:: ЗАДАНИЯ ::
• 1. Какую сумму должны были заплатить в 1730 году жители шести сел согласно фрагменту о наказаниях «бунтовщиков»?
• 2. Продолжите фрагмент о наказаниях «бунтовщиков» с конца последнего приведенного предложения.

:: ФРАГМЕНТ ТЕКСТА ::
........

Самыми же частыми наказаниями были денежные штрафы. Они взимались за «необъявление бунтовщиков», «хранение пожитков бунтовщика», «необъявленное ружье», что обходилось виновному в приличную сумму — 25-30 рублей, Иногда с самих «ребелизантов» брали меньше (очевидно, учитывая их платежные возможности); например, явившийся «бунтовщик Амады» отделался штрафом всего в 17 рублей и 40 копеек, «оговоренные» же, но так и не признавшиеся в «переносе ведомостей» повстанцам «мужики» отдали всего по десять рублей. Платить приходилось и родственникам; так, под стражу угодили и за 50 рублей были отпущены две «бунтовские женки», чьи мужья были «на акциях от россиян побиты», очевидно, не стеснявшиеся в выражениях в адрес русских властей.

Впрочем, кажется, многие из попавшихв тюрьму долго не сидели. Цитируемая книга сбора штрафов неоднократно упоминает, что подследственные платили «за скорое освобождение» от 15 до 50 рублей — и выходили на волю. Жителю Лашемадана Усейну пришлось заплатить целых 200 рублей — но и вина его была немалой: в 1731 году он подкупил «российского шпиона» Держиду и приказал тому «привесть в Лашемадан бунтовщиков и зажечь дом скороходского старосты», служившего русским; еще на 300 рублей были оштрафованы крестьяне деревни Пишегураб — за то, что знали про подкуп, но не донесли612.

Штрафам подвергались целые селения. В том же 1730 году «за необъявление следующих через оные деревни бунтовщиков» жители шести сел должны были заплатить огромную сумму — 1513 рублей. С другой стороны, верноподданных власть поощряла; сам Левашов выдал «премию» в 500 рублей «обывателям», которые осмелились напасть на повстанцев.

У более серьезных «бунтовщиков» конфисковывалось движимое и недвижимое имущество (например, дома или караван-сараи), которое затем описывалось офицерами и, как это было принято в России, продавалось с торгов или сдавалось на откуп. Наиболее опасных предводителей после соответствующих «розыскных» процедур казнили; так, в начале 1729 года на площади Решта был повешен за ребро местный «главный бунтовщик и всенародной развратник» Хаджи Мухаммед. «Удивительно о поганом здешнем народе! — сокрушался в донесении к Долгорукову по этому поводу Левашов. — Ведая оного плута по достоинству к наказанию, со всех сторон многое множество народу собралося, и многие, утаеваяся под боязнию, вздыхали и плакали, ибо всех поморских краев якобы о избавлении от России надежда на оного была»613. Казненный, похоже, был «бунтовщиком» убежденным и, по словам генерала, брал пример с атамана Стеньки Разина, который якобы гостил у его отца, а самого Мухаммеда называл «сыном».

........

:: ИЗВЛЕЧЁННЫЕ ЗАПИСИ ::
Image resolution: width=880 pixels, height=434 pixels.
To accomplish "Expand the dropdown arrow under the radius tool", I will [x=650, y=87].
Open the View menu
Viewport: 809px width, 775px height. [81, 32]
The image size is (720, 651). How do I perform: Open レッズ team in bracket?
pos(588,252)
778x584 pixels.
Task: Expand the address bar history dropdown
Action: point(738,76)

........

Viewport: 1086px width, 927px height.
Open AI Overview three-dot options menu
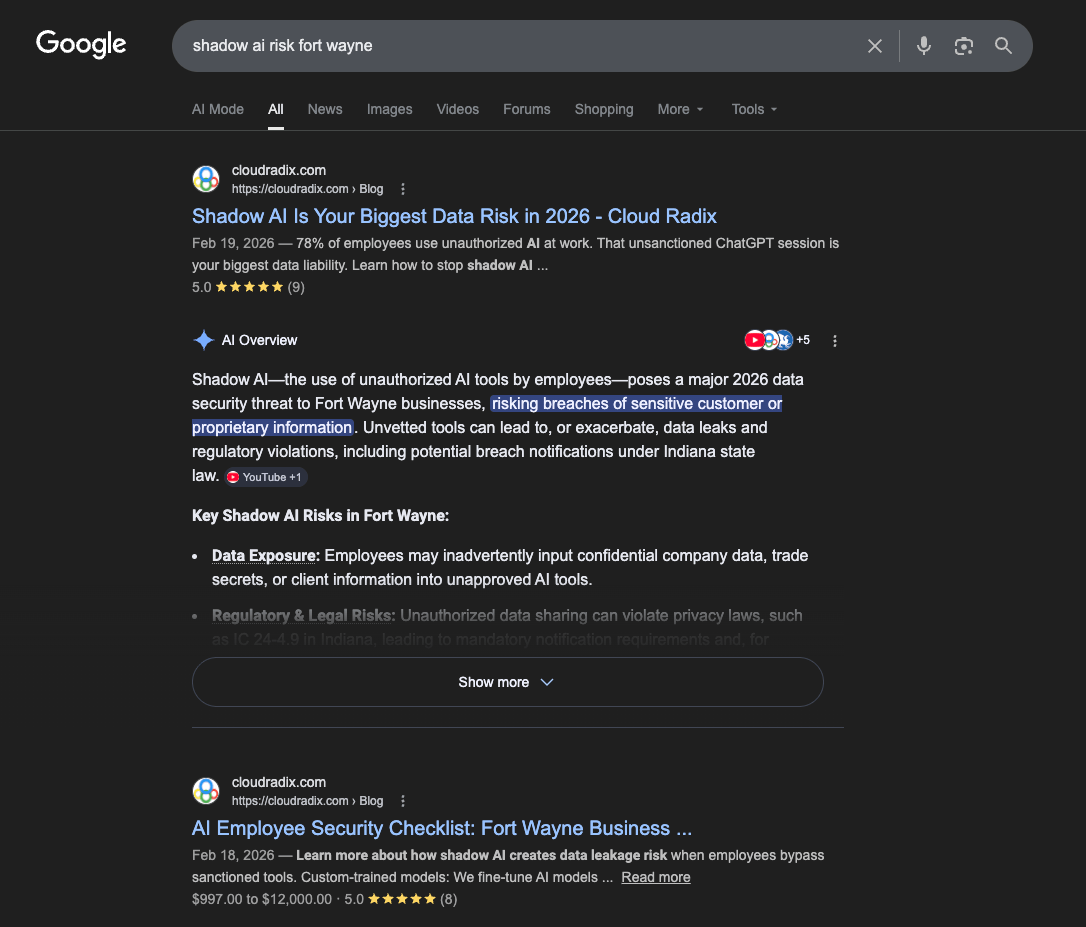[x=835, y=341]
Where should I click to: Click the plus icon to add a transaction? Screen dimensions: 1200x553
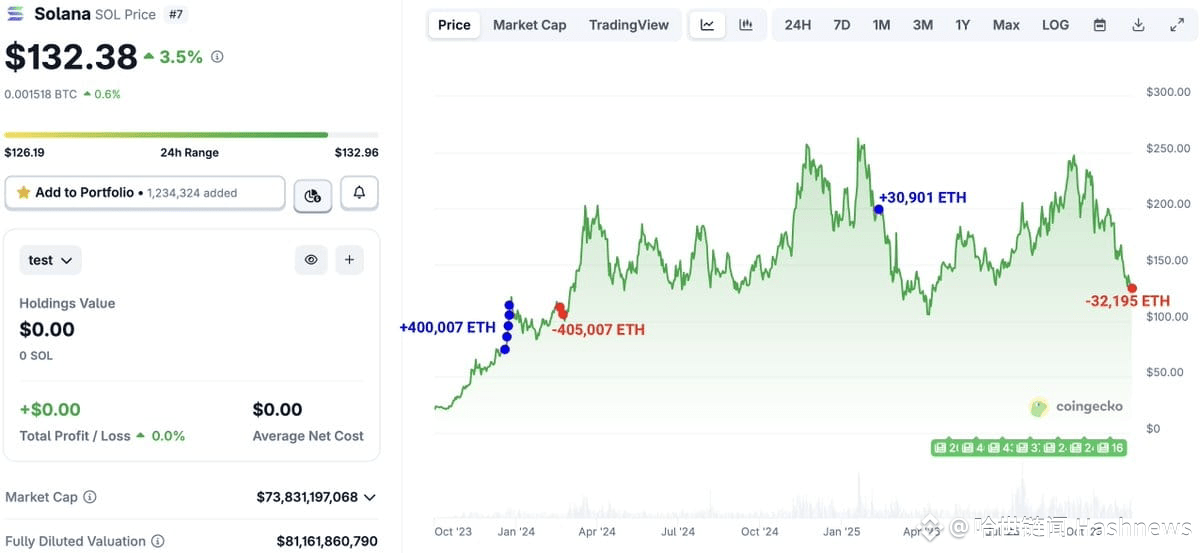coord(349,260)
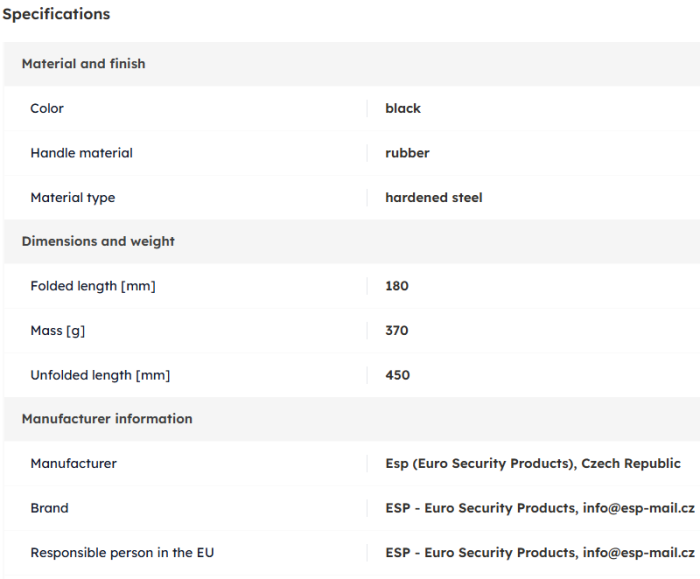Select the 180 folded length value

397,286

........

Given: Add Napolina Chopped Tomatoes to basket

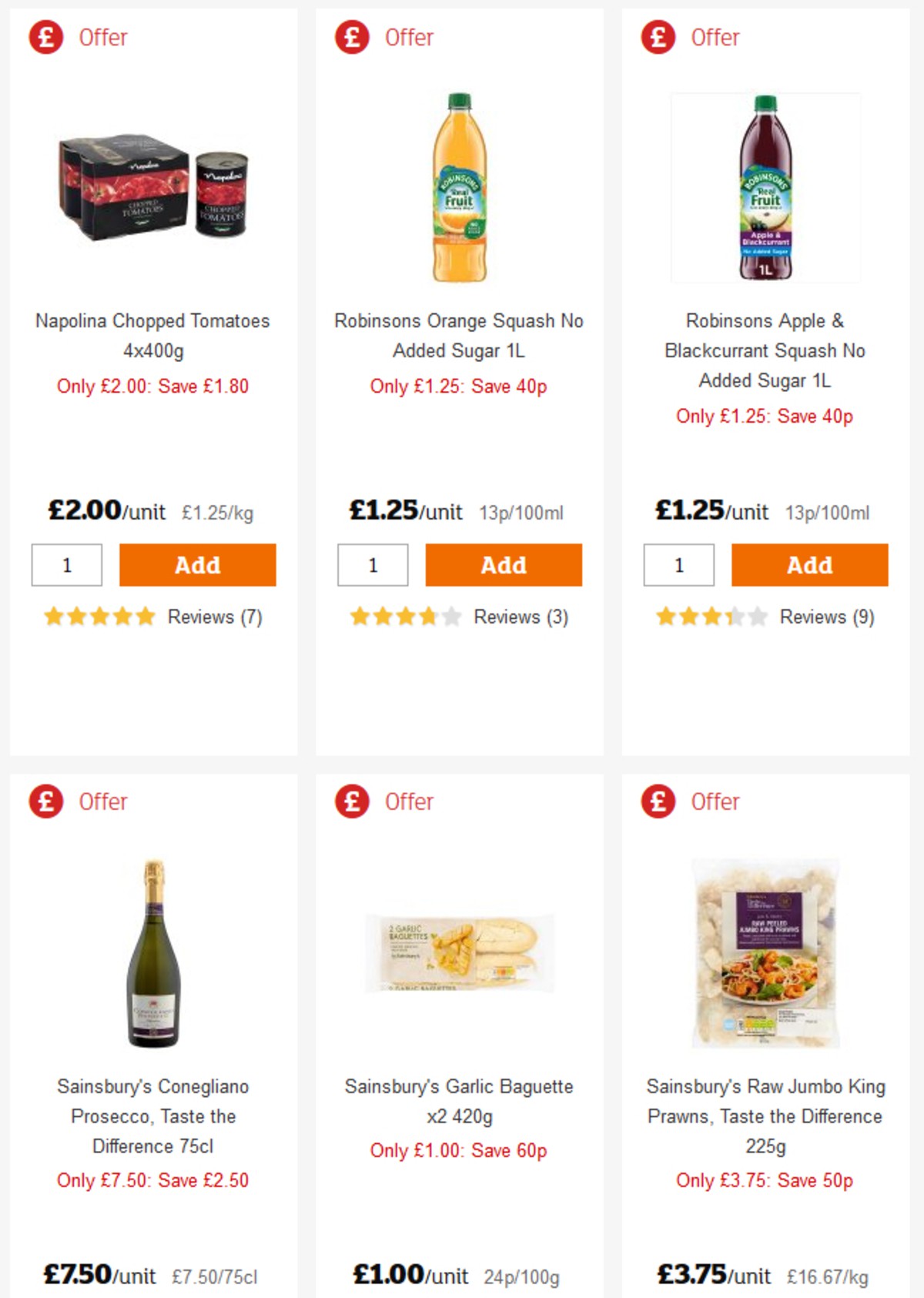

........

:: ОТВЕТЫ ::
• 1. 1513 рублей.

• 2.
Российской администрации пришлось столкнуться и с феноменом самозванства, знакомым по собственному отечеству. В 1726 году некий Измаил (по турецким данным, дервиш) провозгласил себя сыном покойного шаха Султан-Хусейна и утверждал, что сумел уйти из осажденного Исфахана в Багдад, а оттуда явился в Гилян. Он рассылал воззвания и повсюду возил с собой самодельную «печать шахову» и письмо «отца», якобы пославшего его продолжать борьбу за освобождение Ирана614.

Воинские «партии» неоднократно громили «шаховича»; в мае 1730 года это сделали капитан Патцын и муганский хан Али Гули: «…более ста человек их потонуло в Араксе, когда от наших бежали, с тритцеть человек побито, да пять человек в полон взято, которых тамо велел повесить, а отогнатой скот наших весь возвращен и хозяевам отдан»615. Но каждый раз Измаил ускользал, а затем вновь появлялся, собрав вокруг себя две-три тысячи приверженцев, пока, наконец, в начале 1731 года известный мятежник, «в волости Мусулинской первой старшей Мирфазыл», не убил самозванца, после чего явился к русским с повинной и был прощен — правда, вскоре «от лехкомыслия вновь изменил».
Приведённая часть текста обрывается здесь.